Fliegende Körper
„Scattered Memories“ von Wim Vandekeybus bei ImPulsTanz Wien
Seit unglaublichen 35 Jahren ist Tanzikone Wim Vandekeybus mit seinem nur zwei Jahre zuvor gegründeten Ensemble Ultima Vez bereits beim ImPulsTanz Festival in Wien zu Gast – 1989 mit „Les Porteuses De Mauvaises Nouvelles“. Dieses Jahr beehrt der Choreograf, Fotograf und Filmemacher das renommierte Tanzfestival für zeitgenössischen Tanz mit der österreichischen Erstaufführung des Multimedia-Ereignisses „Infamous Offspring“ – eine überwältigende Symbiose aus Tanz, Sprechtheater, Lyrik und Film, basierend auf dem Theaterdebüt der britischen Dichterin Fiona Benson. Mit der für Vandekeybus typisch rohen Körperlichkeit und virtuos-brachialen Athletik gestaltet der Belgier ein verstörendes Körpertheater, das sein Publikum lange nach Vorstellungsende nicht loslässt.
Futuristische Seins-Welten und Apokalypse
In einem losen Mosaik aus Handlungssträngen und -bausteinen erzählt die superbe Truppe an Tänzer*innen und Schauspieler*innen bekannte Mythen der antiken Götterwelt rund um Ehebruch, Inzest, Mord und Habgier mit Bild, Ton, Wort und Bewegung nach. Einerseits entführt sie hiermit in den Olymp des sexsüchtigen Zeus und seiner Königin Hera, die ihren notorisch untreuen und gewalttägigen Ehemann mehr und mehr verachtet, andererseits eröffnet sie futuristische Seins-Welten jenseits von Zeit und Raum, die garantiert in der Apokalpyse enden. Für sein Darsteller*innen-Ensemble, das nur per eingespielten Filmsequenzen gegenwärtig ist – dafür aber omnipräsent und zugleich unerreichbar – hat sich Vandekeybus eine herausragende Truppe zusammengestellt: Trumpfen die britischen Schauspieler*innen Daniel Copeland und Lucy Black mit pointierter Wortgewalt als zerstörerische Göttergatten auf, so sorgt der Flamenco-Startänzer Israel Galván, der nur durch rhythmisierte Körpersprache (Stöckelschuhe als Schlagwerk und geschliffene Säbel als Klang-Instrumente) in der Rolle des blinden Propheten Tiresias in Filmeinblendungen präsent ist, für einen erheblichen Gruselfaktor des Abends.

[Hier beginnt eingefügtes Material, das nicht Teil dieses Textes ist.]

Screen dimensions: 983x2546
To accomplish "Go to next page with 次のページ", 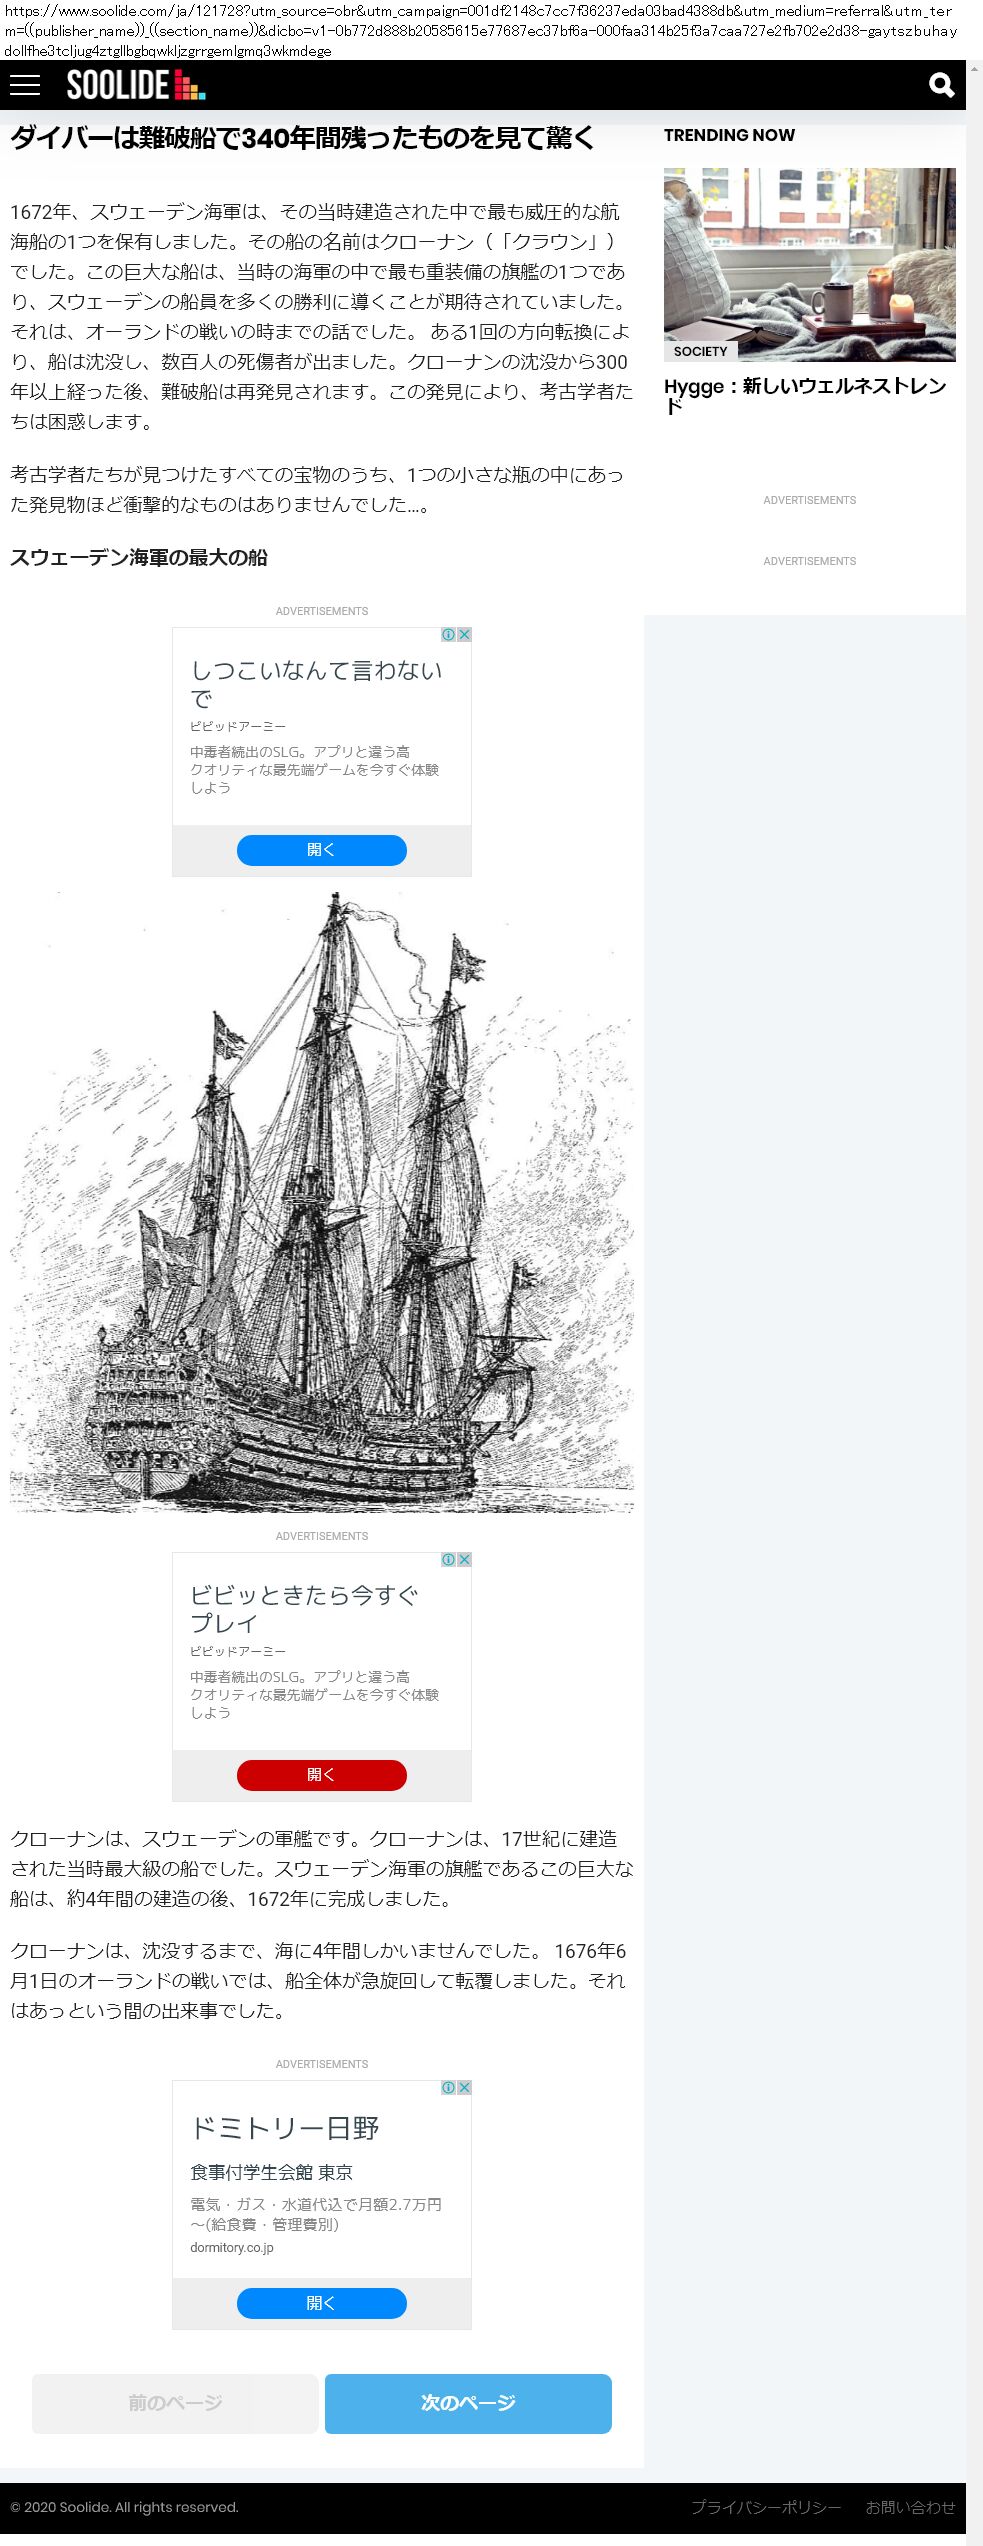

An vielen Stellen steigert sich „Infamous Offspring“ – als eine im Titel angelegte elterliche Anklage an die mehr und mehr aus dem Ruder geratene göttliche Sipp- und Nachkommenschaft – zu einer nahezu unerträglichen Live-Performance aus Aggression und Brutalität. Tänzerinnen werden an den Haaren über die Bühne geschleift, Tänzer gegen die (Kletter-)Wand geworfen oder sehr realitätsgetreu auf offener Bühne geschändet, misshandelt und vergewaltigt. Die Götter und Göttinnen sollen, laut Programmheft, als Projektionen extremer Erfahrungen menschlichen Lebens gelten – als überlebensgroße Spiegel zeitloser Schwächen und Stärken des Homo sapiens.
Ein ‚schöner Theaterabend‘ ist dies sicherlich nicht, dem einen die berühmten belgischen Gäste hier bescheren, aber ein an Virtuosität und Eindringlichkeit spektakuläres und hier auch unvergessliches Theaterereignis, vom dem man sich erst einmal wieder erholen muss. Über die (Höchst-)Leistung der Tänzer*innen und Darsteller*innen wie auch das ausgeklügelte und perfekt aufeinander abgestimmte Gesamtkonzept kann man nur staunen. Sehens- und erlebniswert ist diese hautnahe Götterwelt-Performance in all ihren Abgründen und Abwegen in jedem Fall – nur nicht für zartere Gemüter, die sind bei dieser Vorstellungsreihe, die massiv unter die Haut und auf die Psyche geht, schlecht aufgehoben.